London was in panic though with the Royal family moving to the safety of The Tower of London, Henry diverted his force on route north to defend the capital. He made it be known that he would attack on the Monday, but moved his forces against the Cornishmen at dawn on his “lucky day” Saturday 17th June. Inexperienced, outnumbered and out manoeuvred and lacking any cavalry or artillery the Cornishmen were soon put to flight, with maybe as many as 2000 killed. By 2pm Henry was back in the City in triumph knighting deserving parties along the way.
Of the leaders Michael Joseph and Thomas Flamark were hanged at Tyburn whilst Baron Audley being a peer of the realm was beheaded in The Tower.
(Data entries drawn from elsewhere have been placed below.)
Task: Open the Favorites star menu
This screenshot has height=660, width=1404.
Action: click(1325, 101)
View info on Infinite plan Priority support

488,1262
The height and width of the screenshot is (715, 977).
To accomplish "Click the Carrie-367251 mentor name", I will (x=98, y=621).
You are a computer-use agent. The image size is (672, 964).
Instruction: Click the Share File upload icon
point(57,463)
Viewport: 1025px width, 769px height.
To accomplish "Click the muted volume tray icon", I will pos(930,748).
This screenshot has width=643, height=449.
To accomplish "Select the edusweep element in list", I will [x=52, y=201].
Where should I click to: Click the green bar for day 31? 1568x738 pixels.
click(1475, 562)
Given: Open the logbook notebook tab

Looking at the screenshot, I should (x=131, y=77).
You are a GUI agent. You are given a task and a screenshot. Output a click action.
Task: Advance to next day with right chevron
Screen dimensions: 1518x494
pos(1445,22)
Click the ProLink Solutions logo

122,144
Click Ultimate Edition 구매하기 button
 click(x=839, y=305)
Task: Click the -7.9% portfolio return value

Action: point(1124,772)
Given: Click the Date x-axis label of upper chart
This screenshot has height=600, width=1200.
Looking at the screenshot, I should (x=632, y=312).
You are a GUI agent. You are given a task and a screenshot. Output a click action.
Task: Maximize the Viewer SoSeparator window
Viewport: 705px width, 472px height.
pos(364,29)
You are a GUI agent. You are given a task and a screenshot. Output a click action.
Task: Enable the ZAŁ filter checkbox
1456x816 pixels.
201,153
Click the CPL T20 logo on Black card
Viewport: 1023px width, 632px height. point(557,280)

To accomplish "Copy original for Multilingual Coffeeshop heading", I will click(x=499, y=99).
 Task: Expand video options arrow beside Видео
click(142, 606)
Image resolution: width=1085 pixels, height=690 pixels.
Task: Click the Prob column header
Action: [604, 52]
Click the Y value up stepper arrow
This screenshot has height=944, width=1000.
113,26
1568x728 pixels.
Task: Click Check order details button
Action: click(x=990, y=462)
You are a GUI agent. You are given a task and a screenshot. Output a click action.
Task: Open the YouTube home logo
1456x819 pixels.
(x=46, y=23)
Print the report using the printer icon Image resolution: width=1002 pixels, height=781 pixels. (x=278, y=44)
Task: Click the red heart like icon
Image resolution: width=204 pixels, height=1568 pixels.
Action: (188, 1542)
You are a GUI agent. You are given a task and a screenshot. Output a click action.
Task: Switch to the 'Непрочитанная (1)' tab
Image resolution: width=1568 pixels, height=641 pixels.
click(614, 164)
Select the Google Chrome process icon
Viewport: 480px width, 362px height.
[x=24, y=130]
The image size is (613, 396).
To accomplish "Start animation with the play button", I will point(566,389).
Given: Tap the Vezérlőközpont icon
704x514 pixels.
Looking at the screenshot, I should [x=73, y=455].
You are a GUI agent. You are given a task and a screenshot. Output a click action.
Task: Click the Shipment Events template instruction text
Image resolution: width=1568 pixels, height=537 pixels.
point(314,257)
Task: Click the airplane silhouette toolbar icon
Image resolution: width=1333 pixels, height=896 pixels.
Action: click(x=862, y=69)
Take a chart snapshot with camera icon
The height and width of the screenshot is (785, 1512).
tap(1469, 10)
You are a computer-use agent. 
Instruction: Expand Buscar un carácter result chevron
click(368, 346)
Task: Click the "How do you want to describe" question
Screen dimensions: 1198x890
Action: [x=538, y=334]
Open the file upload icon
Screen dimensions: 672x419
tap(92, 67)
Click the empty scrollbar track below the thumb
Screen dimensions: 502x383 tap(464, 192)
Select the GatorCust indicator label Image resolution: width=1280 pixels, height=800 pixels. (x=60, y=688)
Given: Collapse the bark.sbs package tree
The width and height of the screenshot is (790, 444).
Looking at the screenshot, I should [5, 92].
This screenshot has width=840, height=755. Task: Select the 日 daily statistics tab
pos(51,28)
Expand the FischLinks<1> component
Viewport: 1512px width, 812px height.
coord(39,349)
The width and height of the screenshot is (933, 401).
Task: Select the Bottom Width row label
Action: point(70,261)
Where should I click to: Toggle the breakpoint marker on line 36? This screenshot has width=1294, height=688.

Their heads were displayed on pike staffs on London Bridge.
They’ll be hoping for a better result this time around.

Read more if this sort of thing doesn't bore you: https://en.wikipedia.org/wiki/Cornish_rebellion_of_1497

Comments

  • PENINSULA!!!!!!!!
  • Love a good historical insurrection. Although...maybe check Wat Tyler's dates and then work out whether anyonenwoukd have fought under both him and this... ;)
  • Nicking that for the Museum Twitter account excellent stuff.

    Also isn't there a song about 20,00 Cornish men
  • Nicking that for the Museum Twitter account excellent stuff.

    Also isn't there a song about 20,00 Cornish men

    They are a feisty lot down there.
    I’d not heard of the song before, but it’s ‘The Song of the Western Man’ or ‘The Trelawny’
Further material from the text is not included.